Глеб с мрачностью Вельзевула посмотрел на приятеля.
— Знакомому…
— И он это подтвердит?
— Если я поговорю — да. Один на один поговорю.
Несколько секунд они не моргая смотрели друг на друга, точно профессиональные игроки в покер, пытающиеся уличить соперника в блефе.
— Что, не веришь? — первым вышел из паузы Глеб.
— Один раз я тебе уже поверил.
Туманов попытался понять, на что это намекает Рома, а когда понял, искренне возмутился:
— Это ты про Гаджи, что ли?!
— Что ли…
— Да там же другая ситуация!
— Ситуация другая. Мы те же…
— Черт!
Вообще-то, Рома не решил, что сделает, если Глеб признается. Наручники наденет? Или Слепнева из зала позовет? Нет, не наденет. И не позовет… В отмазку с продажей винтовки он не поверил — это детский сад какой-то. Поэтому пускай Глеб решает сам.
— Хорошо. У тебя один день.
— А потом? Сдашь?
Он смотрел Ромке прямо в глаза, не моргая и поигрывая желваками. Ну прям вылитый Халк, в честь которого получил прозвище в отряде.
— Убийство совершить — не корову украсть. Чьи слова?
— Ну ты и…
— А что бы ты на моем месте сделал?
— Знаешь, я на твое место не претендую… Только кое у кого память короткая! Без дураков…
Рома вздрогнул, словно хлыстом стеганули.
— У тебя один день… — бросил он глухо.
* * *
— Знаешь, у меня мать старые журналы не выбрасывает. Хранит в кладовке. Десятилетней давности, а то и больше. Я, когда приезжаю к ней, люблю полистать. Читаешь интервью с какой-нибудь звездой, артистом там или певцом. Он творческими планами делится, личными. Так и так — планирую записать новый альбом, сняться в кино, достроить дом… И он еще не знает, что через год разобьется в автокатастрофе. А я уже знаю… Даже как-то неловко, словно богом себя чувствуешь. Так и хочется найти номер звезды и скинуть СМС — не садись за руль тогда-то… Потом вспоминаешь, что журнал-то старый. И ничего уже не изменишь… У меня сок есть. Будешь?

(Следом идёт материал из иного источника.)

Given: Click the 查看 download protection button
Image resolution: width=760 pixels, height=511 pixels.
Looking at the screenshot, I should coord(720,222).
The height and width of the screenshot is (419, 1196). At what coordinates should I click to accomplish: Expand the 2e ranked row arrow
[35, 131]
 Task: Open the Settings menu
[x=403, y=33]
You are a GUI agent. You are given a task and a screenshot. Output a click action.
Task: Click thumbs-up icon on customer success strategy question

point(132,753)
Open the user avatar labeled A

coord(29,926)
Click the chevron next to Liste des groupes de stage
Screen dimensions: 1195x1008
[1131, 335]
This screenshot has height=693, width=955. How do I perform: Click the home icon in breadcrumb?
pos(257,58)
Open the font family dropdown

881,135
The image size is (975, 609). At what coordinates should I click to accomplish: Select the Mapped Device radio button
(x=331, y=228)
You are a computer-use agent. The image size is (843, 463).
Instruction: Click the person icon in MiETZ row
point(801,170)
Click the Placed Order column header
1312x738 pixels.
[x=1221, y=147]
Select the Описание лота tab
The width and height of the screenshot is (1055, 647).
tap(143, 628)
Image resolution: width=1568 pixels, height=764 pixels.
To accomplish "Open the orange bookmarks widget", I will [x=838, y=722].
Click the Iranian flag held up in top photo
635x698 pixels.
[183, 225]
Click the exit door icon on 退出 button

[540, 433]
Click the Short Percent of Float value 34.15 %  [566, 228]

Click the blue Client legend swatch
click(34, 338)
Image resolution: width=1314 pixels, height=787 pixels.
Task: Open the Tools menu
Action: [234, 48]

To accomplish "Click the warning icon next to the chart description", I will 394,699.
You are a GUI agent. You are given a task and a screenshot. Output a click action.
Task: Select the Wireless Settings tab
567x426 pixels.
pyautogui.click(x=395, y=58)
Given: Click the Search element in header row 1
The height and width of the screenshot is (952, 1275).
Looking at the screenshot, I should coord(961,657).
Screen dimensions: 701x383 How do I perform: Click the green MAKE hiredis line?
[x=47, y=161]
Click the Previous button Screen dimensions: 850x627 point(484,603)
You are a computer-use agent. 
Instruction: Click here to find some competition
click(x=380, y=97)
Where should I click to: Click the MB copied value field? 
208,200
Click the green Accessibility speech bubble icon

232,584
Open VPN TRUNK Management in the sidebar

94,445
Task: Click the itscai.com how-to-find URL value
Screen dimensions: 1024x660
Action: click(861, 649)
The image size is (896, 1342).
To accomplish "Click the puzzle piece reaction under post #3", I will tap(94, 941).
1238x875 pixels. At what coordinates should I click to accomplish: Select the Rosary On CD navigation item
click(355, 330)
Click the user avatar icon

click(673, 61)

Копейкин достал из дверного кармана машины упаковку с апельсиновым соком.
— Нет, спасибо…
На самом деле ей хотелось пить. Почему ж она отказалась? Не яду же он туда накапал. Или снотворного. Почему она по-прежнему не доверяет ему? Ведь вроде бы они все выяснили. Ну да, обида еще осталась, но нельзя же вечно припоминать прошлые грехи, тем более что это и не грех, а так — грешок. В чем дело?
Она же хочет быть с ним. И сейчас именно она составила ему пару, хотя могла бы поехать с Чистовым. Но почему нет полного и окончательного доверия?
Может, из-за того старого, не раскрытого до сих пор убийства Алиева?[7]С Копейкина пока не сняты подозрения. И что у него на самом деле в голове?
Зачем он завел разговор про старые журналы? На что-то намекает?
Или она просто себя накручивает?
— К чему ты рассказал про журналы?
— Мы вот тоже планы строим всякие… Ты бы согласилась, если бы тебе СМС из будущего приходила? Туда не ходи, сюда не садись, с таким-то не общайся?
— Заманчиво… Но неправильно. Никаких эмоций. Все предсказуемо.
— Да, согласен… Хотя для работы это не помешало бы. Мы бы уже знали, кто убил Якубовского.
— Мы узнаем и так.
— Тоже верно… А вот и наши друзья. Какие-то они возбужденные.
Копейкин приставил к очам бинокль. Сзади, на сиденье, лежал еще один — ночного видения, но пока на улице еще не стемнело.
Первым из спорткомплекса вышел Фокин. Следом Туманов. Они действительно выглядели словно фанаты разных команд. О чем-то перебросились, причем явно не дружески, не пожав друг другу рук, разошлись по своим машинам. Что тоже не очень характерно для близких друзей, воевавших и регулярно играющих вместе в теннис.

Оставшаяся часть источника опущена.